Yemeni security forces killed an al Qaeda leader in clashes and scoured rugged mountains in search of 25 militants who escaped capture during security operations in the Shabwa province south-east of the capital Sanaa. Yemeni security officials said that Abdullah al-Mehdar, identified as leader of an al Qaeda cell in Shabwa, was killed in a heavy exchange of fire overnight that partly destroyed his home, which security forces had surrounded on Tuesday.
Four militants were arrested on Tuesday while others escaped, the sources said. Two Yemeni soldiers were killed in Shabwa and four others wounded in a suspected retaliatory road ambush, security officials said. "Perhaps al Qaeda elements carried this out in retaliation for the security forces operation last night," one security official said.
US-led efforts to battle militancy are focused on Yemen after a Yemen-based wing of al Qaeda said it was behind a failed December 25 plot to bomb a US-bound plane. Yemen, fighting a resurgent al Qaeda in many provinces, also faces a Shia Houthi rebellion in the north and separatist sentiment in the south.
Saudi Arabia has been fighting rebels since the insurgents carried out a cross-border raid in November. Yemen's foreign ministry, whose government has flirted with the idea of dialogue with the Islamist militant network, said that any talks with al Qaeda would have to yield a renunciation of violence and would be aimed at countering militancy.
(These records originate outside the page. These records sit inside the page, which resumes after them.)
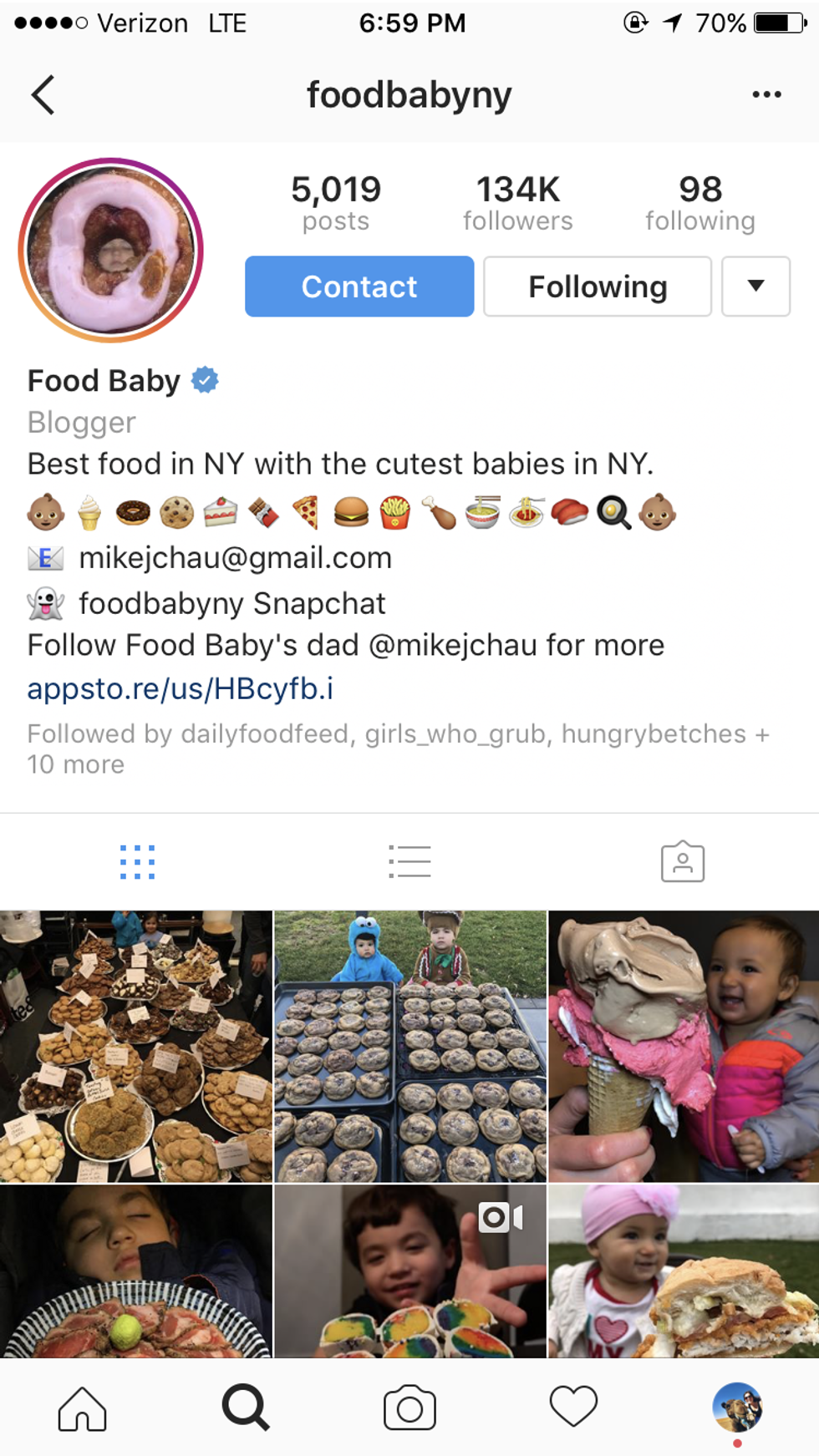Open the camera icon in bottom bar
This screenshot has height=1456, width=819.
point(410,1408)
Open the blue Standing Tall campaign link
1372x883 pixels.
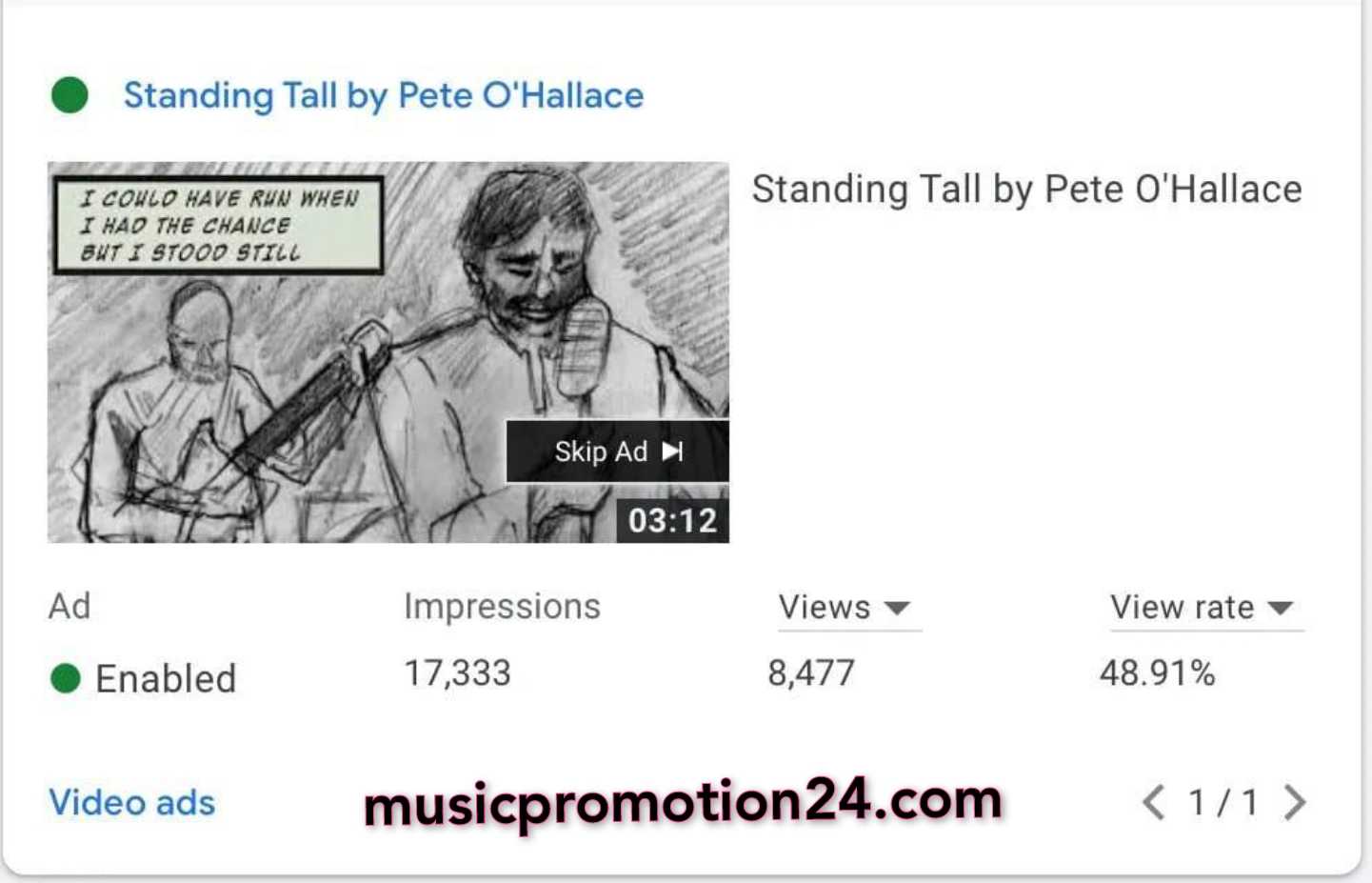pos(384,95)
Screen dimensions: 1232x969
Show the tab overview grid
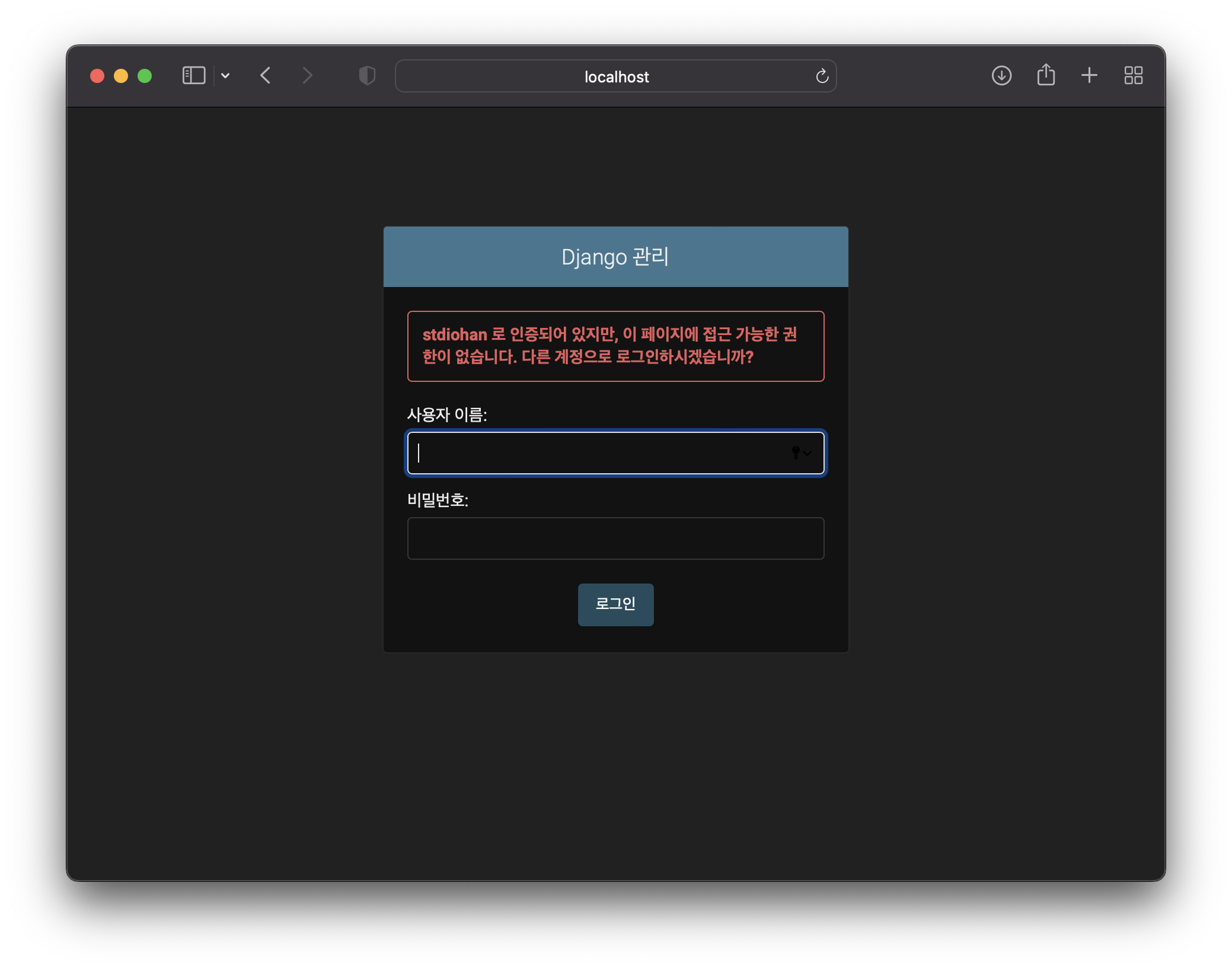pos(1133,75)
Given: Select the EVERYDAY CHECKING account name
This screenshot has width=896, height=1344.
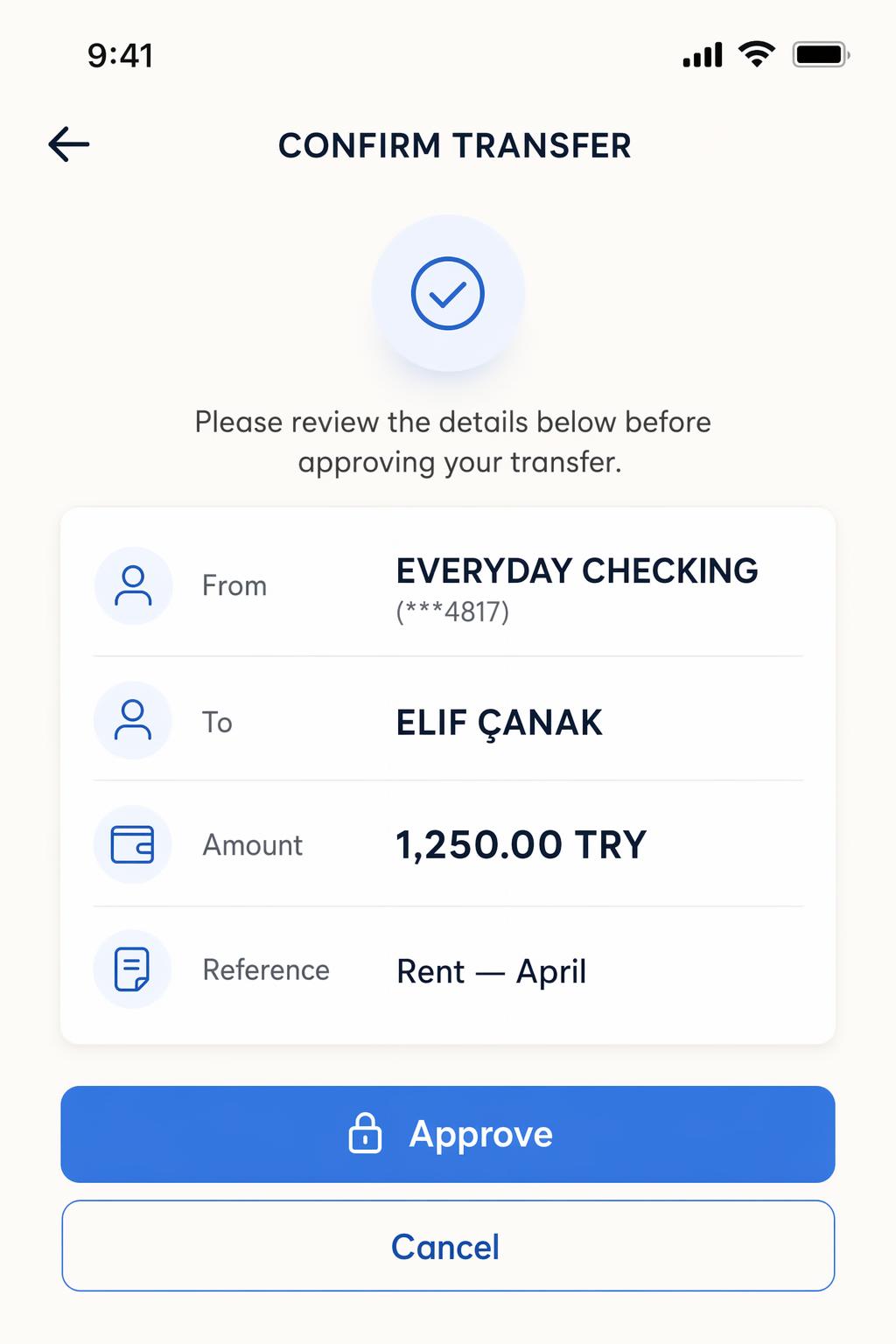Looking at the screenshot, I should coord(577,570).

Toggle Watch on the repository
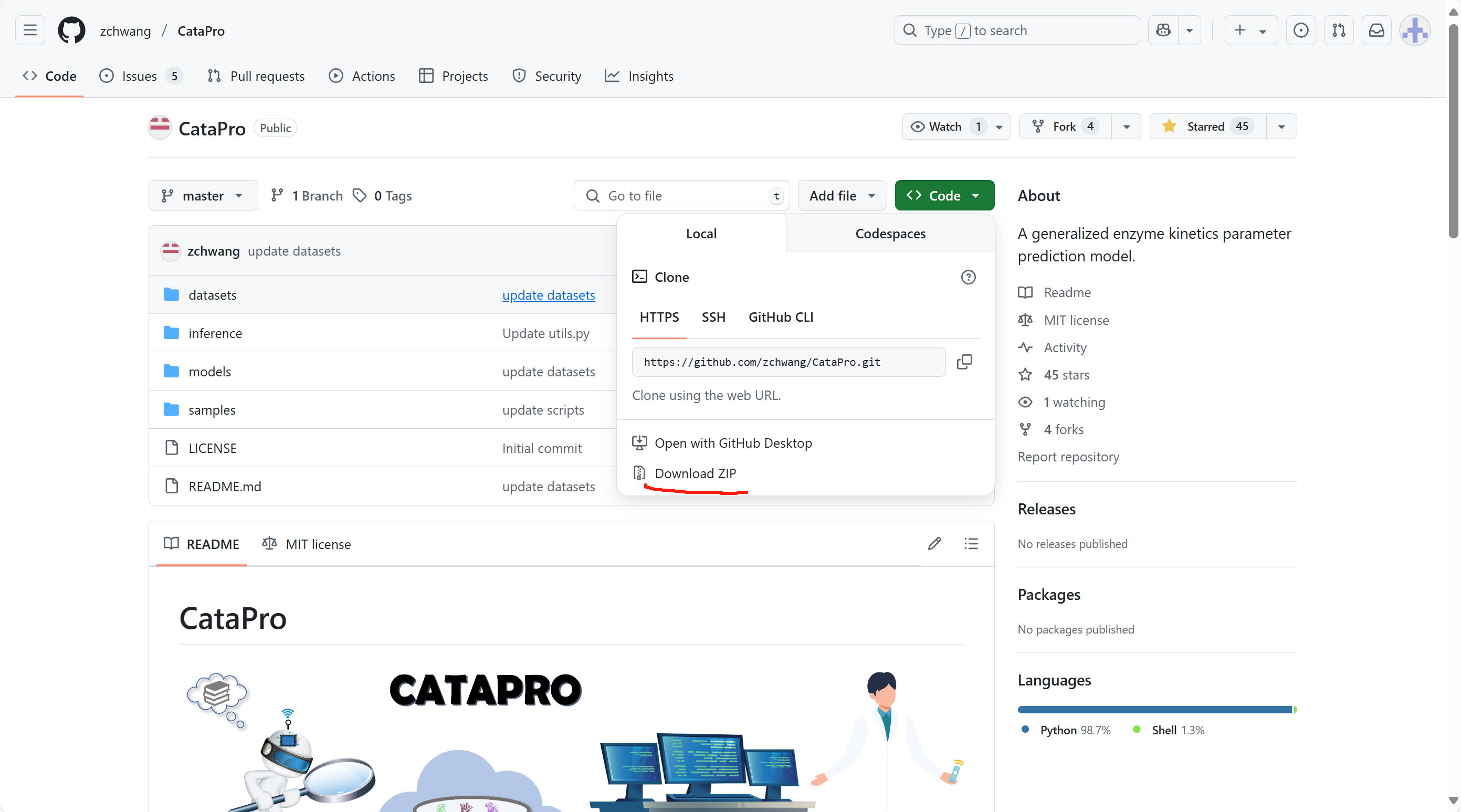945,126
The United States and Saudi Arabia, the world's biggest oil exporter, fear al Qaeda will capitalise on Yemen's instability to spread its operations to the neighbouring kingdom and beyond. Violence also flared in north Yemen, where at least 15 Yemeni Shia rebels were killed over the past two days in clashes with pro-government tribesmen and in Yemeni security operations, the interior ministry said.
Both Saudi Arabia and Yemen have stepped up efforts against the rebels in recent days. A Saudi defence official said on Tuesday that Saudi forces had killed hundreds of rebels who infiltrated the country along the Yemen-Saudi border. Those clashes also killed four Saudi soldiers.